A really stable scenario probably requires either some very tough governance, e.g. preventing all but one actor from getting to AGI, or high-trust cooperation between actors, e.g. by working on the same AGI jointly.

Overall, I currently don't see a realistic scenario that feels more stable than nuclear weapons seem today which is not very reassuring.

SharmakeJun 28 20221

I'd argue it's even less stable than nukes, but one reassuring point: There will ultimately be a very weird future with thousands, Millions or billions of AIs, post humans and genetically engineered beings, and the borders are very porous and dissolvable and that ultimately is important to keep in mind. Also we don't need arbitrarily long alignment, just aligning it for 50-100 years is enough. Ultimately nothing needs to be in the long term stable, just short term chaos and stability.

mariushobbhahnJun 28 20224

I'm not sure why this should be reassuring. It doesn't sound clearly good to me. In fact, it sounds pretty controversial.

Because it's possible that even in unstable, diverse futures, catastrophe can be avoided. As to the long-term future after the Singularity, that's a question we will deal with it when we get there

I don't think "dealing with it when we get there" is a good approach to AI safety.
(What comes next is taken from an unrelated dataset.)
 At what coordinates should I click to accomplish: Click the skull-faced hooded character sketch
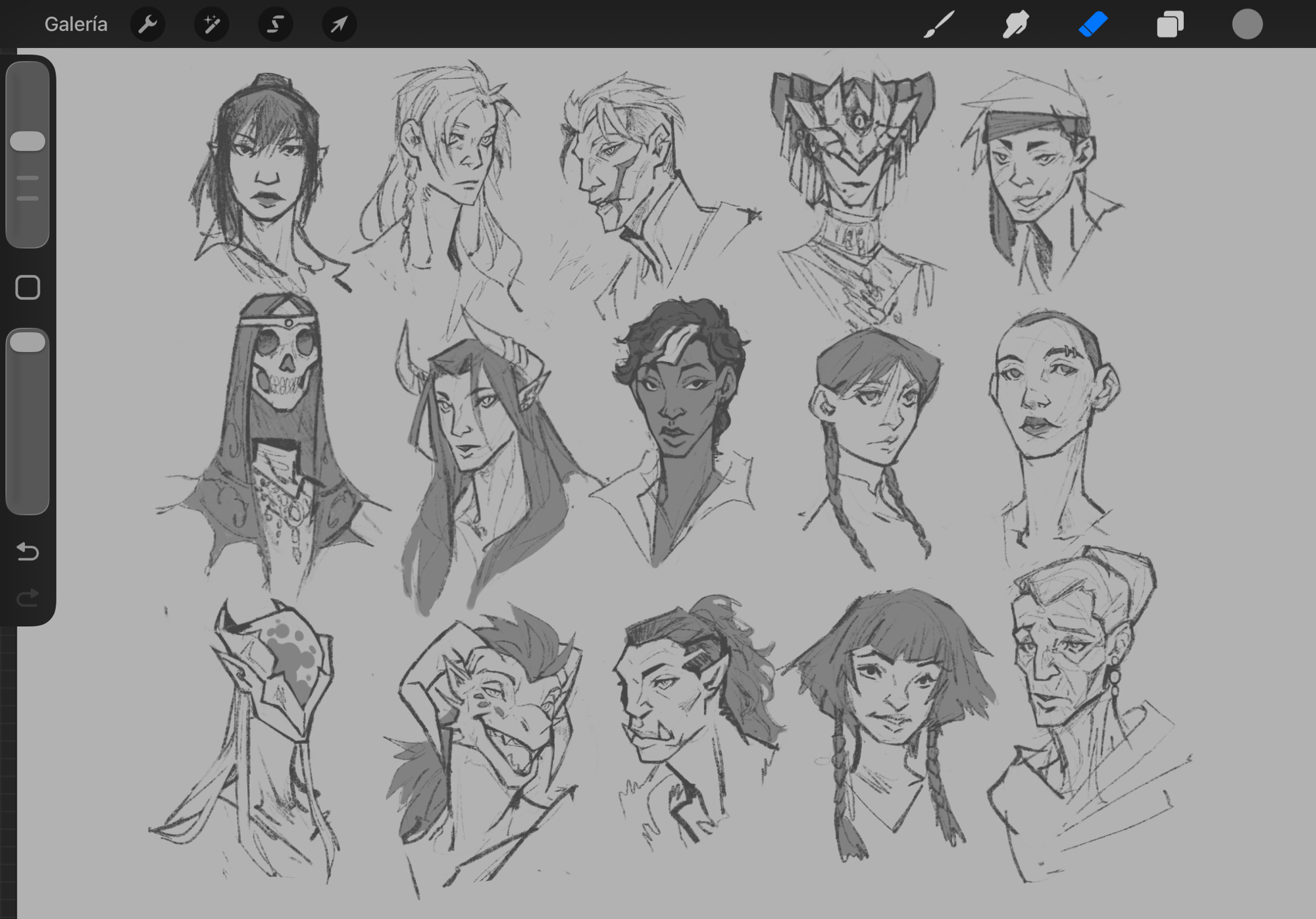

I agree that bad outcomes could be averted in unstable futures but I'd prefer to reduce the risk as much as possible nonetheless.

Zach Stein-PerlmanJun 28 20228

Aw, I was going to write something with this title! At least this is an excellent post. We should be doing more of this kind of macrostrategy -- thinking about (partially quoting you) what positive scenarios could look like, what levers are available to make positive outcomes more likely, and what subgoals (or just desiderata) are good.

Zach Stein-PerlmanJun 28 20226

Another kind of scenario that comes to mind: there exists a pivotal act that is possible before AGI, which one actor performs.

Another catalyst for success that comes to mind: reducing existential risk from misuse & conflict caused by AI.

mariushobbhahnJun 28 20222

We thought about including such a scenario but decided against it. We think it might give the EA community a bad rep even if some people have already publically talked about it.

Zach Stein-PerlmanJun 28 20224

"Pivotal act" includes [scary sounding stuff]; if you don't want to discuss that, fine. But I think it's tragic how under-discussed very different kinds of pivotal acts or pivotal processes or just things that would be very good are. Don't assume it has to look like [scary sounding stuff].

Jackson WagnerAug 22 20224

This is some good work. You folks might enjoy perusing this similar project run by the Future of Life Institute (which was also about envisioning positive futures featuring advanced AI, although less focused on the core problem of alignment); I summarize some of the winning entries here.

MaxRaAug 22 20222

Glad you liked it, and thanks for pointer, it is on my reading list for quite some time now. :)

MMMaasAug 8 20223

Thanks for this post, I found it very interesting.

More that I'd like to write after reflection, but briefly -- on further possible scenario variables, on either the technical or governance side, I'm working out a number of these here https://docs.google.com/document/d/1Mlt3rHcxJCBCGjSqrNJool0xB33GwmyH0bHjcveI7oc/edit# , and would be interested to discuss.

MaxRaAug 8 20223

Hey Matthijs :) Glad you found it interesting!

Oh cool, just quickly skimmed the doc, that looks super useful. I'll hopefully find time to take a deeper look later this week.

My mainline best case or median-optimistic scenario is basically partially number 1, where aligning AI is somewhat easier than today, plus acceleration of transhumanism and a multipolar world both dissolve boundaries between species and the human-AI divide, this by the end of the Singularity things are extremely weird and deaths are in the millions or tens of millions due to wars.